La Tanatología, como rama de la medicina, tiene como propósito ayudar al ser humano a morir con dignidad y en paz, sin dolor (Reyes, 1996). Esto involucra también a la familia y al paciente ante el dolor y miedo que produce la muerte; sin embargo, aun cuando parezca contradictorio, la Tanatología nos enseña más a reflexionar la vida que la muerte, pues una de las principales reflexiones tanatológicas es la siguiente consigna: –Quitarle el miedo a la muerte significa darle plenitud a la vida.  

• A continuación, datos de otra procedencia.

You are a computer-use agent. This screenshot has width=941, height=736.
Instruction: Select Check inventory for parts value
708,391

La importancia del aprendizaje para un abordaje conveniente al fenómeno del vacío existencial después de la muerte, ofrece alternativas de concreción efectiva hacia la búsqueda del sentido y la resignificación de las experiencias negativas. La Tanatología desde el paradigma humanista existencial y con enfoque logoterapéutico ayuda a pacientes y dolientes a comprender de mejor manera el sentido del morir y el sentido de la muerte; un desafío como seres biológicos e históricos, existentes y culturales, responsables de nosotros mismos y de nuestros actos.

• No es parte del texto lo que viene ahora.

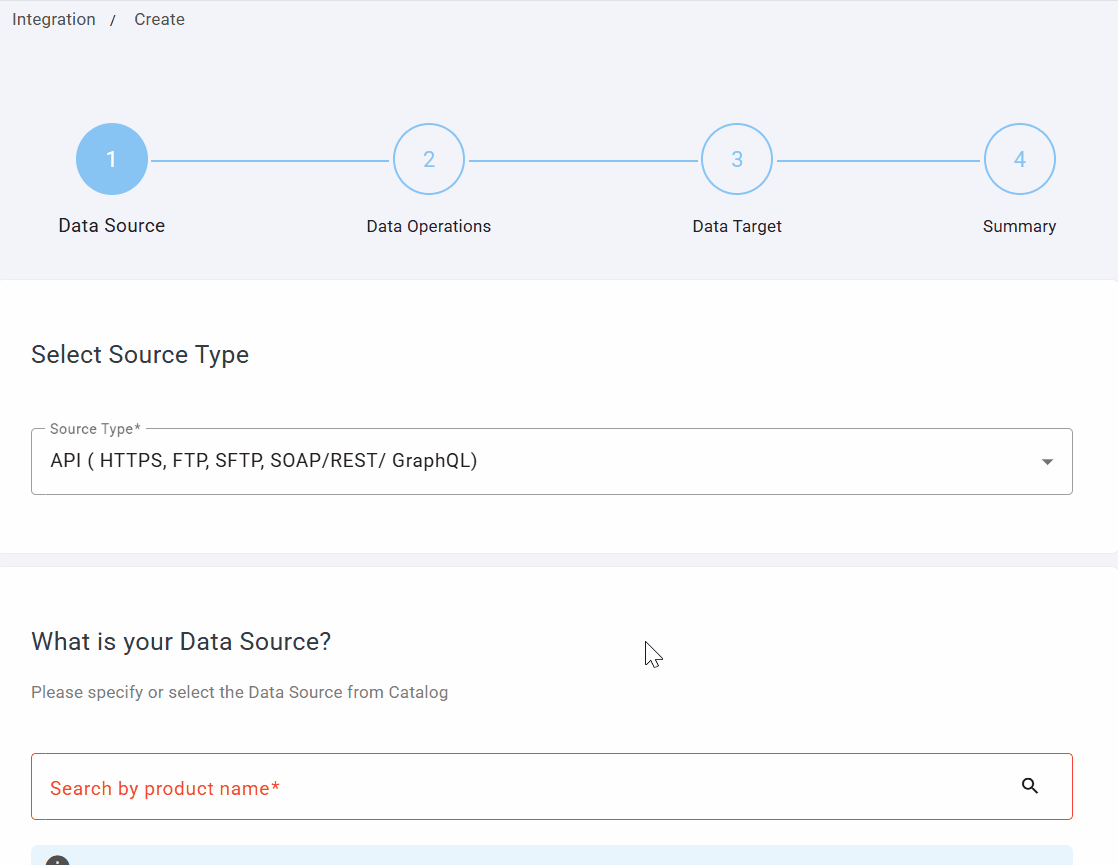Click the light blue info banner

pos(552,856)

Muchos tópicos quedan a la reflexión para una mejor comprensión de la muerte; la eutanasia y la eugenesia, el genoma humano, el aborto, el diseño genético, el hospice y la muerte asistida. Por eso, el programa académico del «Diplomado de Tanatología, enseñanza de vida» pretenden conjunto estudiar la atención efectiva y conveniente para quienes cursan el dolor de una muerte o pérdida y que deben, por necesidad, elaborar su duelo; o bien, para fortalecerse a sí mismos en la resignificación de sus propias pérdidas.

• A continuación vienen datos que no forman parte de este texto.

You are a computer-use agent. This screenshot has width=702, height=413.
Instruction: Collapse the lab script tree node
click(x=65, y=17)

Conocer al ser humano desde una visión tridimensional, íntegra e ítegrada en su totalidad; reconociendo los diferentes níveles tanto físicos como su estructura y funcionalidad básica del ser humano, así como el funcionamiento a nível psíquico, la estructuta de la mente y los mecanismos de defensa y a nível espiritual reconocer la trascendencia del ser humano.

Reconocer e identificar los síntomas y manifestaciones de la pérdida de equilibrio en las diferentes dimensiones del ser humano llevándolo a enfermar.

Conocer las diferentes concepciones del fenómeno de la muerte a través de la historia con las principales culturas, así en las corrientes filosóficas, integrarlas en la construcción y/o confirmación de una filosofía personal de la muerte.


Aprender a integrar una filosofía de vida sustentada en la corriente humanista de la logoterapia, desde el entendido de que cualquier circunstancia se puede resignificar, teniendo un nuevo sentido a las circunstancias que la vida nos presenta.

Instrumentar las aportaciones teóricas de la tanatología, a las necesidades del paciente en etapa terminal de una enfermedad, así mismo dar la atención apropiada a la familia y al cuidador principal.


Aplicar estrategias de afrontamiento en las etapas del duelo, generando actitudes de empatía frente a las reacciones emocionales ante las pérdidas.